Work required: All of the data below should be written out again exactly.

Source material:

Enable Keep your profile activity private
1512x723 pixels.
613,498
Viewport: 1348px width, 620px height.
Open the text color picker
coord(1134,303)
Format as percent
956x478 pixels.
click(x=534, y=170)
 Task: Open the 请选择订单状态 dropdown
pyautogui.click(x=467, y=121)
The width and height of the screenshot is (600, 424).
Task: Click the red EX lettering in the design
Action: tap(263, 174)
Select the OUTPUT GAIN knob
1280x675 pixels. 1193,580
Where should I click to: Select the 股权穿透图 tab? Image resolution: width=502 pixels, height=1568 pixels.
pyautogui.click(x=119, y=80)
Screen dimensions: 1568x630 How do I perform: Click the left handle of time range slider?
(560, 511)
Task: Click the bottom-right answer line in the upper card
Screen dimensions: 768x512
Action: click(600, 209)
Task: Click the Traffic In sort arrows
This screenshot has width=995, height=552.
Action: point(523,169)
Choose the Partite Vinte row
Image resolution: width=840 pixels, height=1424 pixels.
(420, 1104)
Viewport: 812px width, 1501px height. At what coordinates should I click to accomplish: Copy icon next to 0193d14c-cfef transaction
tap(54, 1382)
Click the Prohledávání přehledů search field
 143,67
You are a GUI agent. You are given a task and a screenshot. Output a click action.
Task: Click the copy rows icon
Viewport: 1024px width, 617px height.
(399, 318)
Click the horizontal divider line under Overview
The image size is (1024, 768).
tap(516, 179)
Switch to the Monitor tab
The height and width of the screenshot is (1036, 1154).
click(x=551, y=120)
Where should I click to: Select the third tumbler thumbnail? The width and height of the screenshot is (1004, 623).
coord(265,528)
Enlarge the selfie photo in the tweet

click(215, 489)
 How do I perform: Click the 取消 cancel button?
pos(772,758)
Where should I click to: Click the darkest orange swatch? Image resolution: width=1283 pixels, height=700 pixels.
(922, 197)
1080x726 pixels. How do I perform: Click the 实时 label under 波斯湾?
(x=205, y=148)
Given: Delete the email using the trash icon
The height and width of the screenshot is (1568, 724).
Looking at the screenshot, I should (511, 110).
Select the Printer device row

Written reply:
Enable Keep your profile activity private
1512x723 pixels.
613,498
Viewport: 1348px width, 620px height.
Open the text color picker
coord(1134,303)
Format as percent
956x478 pixels.
click(x=534, y=170)
 Task: Open the 请选择订单状态 dropdown
pyautogui.click(x=467, y=121)
The width and height of the screenshot is (600, 424).
Task: Click the red EX lettering in the design
Action: tap(263, 174)
Select the OUTPUT GAIN knob
1280x675 pixels. 1193,580
Where should I click to: Select the 股权穿透图 tab? Image resolution: width=502 pixels, height=1568 pixels.
pyautogui.click(x=119, y=80)
Screen dimensions: 1568x630 How do I perform: Click the left handle of time range slider?
(560, 511)
Task: Click the bottom-right answer line in the upper card
Screen dimensions: 768x512
Action: click(600, 209)
Task: Click the Traffic In sort arrows
This screenshot has width=995, height=552.
Action: point(523,169)
Choose the Partite Vinte row
Image resolution: width=840 pixels, height=1424 pixels.
(420, 1104)
Viewport: 812px width, 1501px height. At what coordinates should I click to accomplish: Copy icon next to 0193d14c-cfef transaction
tap(54, 1382)
Click the Prohledávání přehledů search field
 143,67
You are a GUI agent. You are given a task and a screenshot. Output a click action.
Task: Click the copy rows icon
Viewport: 1024px width, 617px height.
(399, 318)
Click the horizontal divider line under Overview
The image size is (1024, 768).
tap(516, 179)
Switch to the Monitor tab
The height and width of the screenshot is (1036, 1154).
click(x=551, y=120)
Where should I click to: Select the third tumbler thumbnail? The width and height of the screenshot is (1004, 623).
coord(265,528)
Enlarge the selfie photo in the tweet

click(215, 489)
 How do I perform: Click the 取消 cancel button?
pos(772,758)
Where should I click to: Click the darkest orange swatch? Image resolution: width=1283 pixels, height=700 pixels.
(922, 197)
1080x726 pixels. How do I perform: Click the 实时 label under 波斯湾?
(x=205, y=148)
Given: Delete the email using the trash icon
The height and width of the screenshot is (1568, 724).
Looking at the screenshot, I should (511, 110).
Select the Printer device row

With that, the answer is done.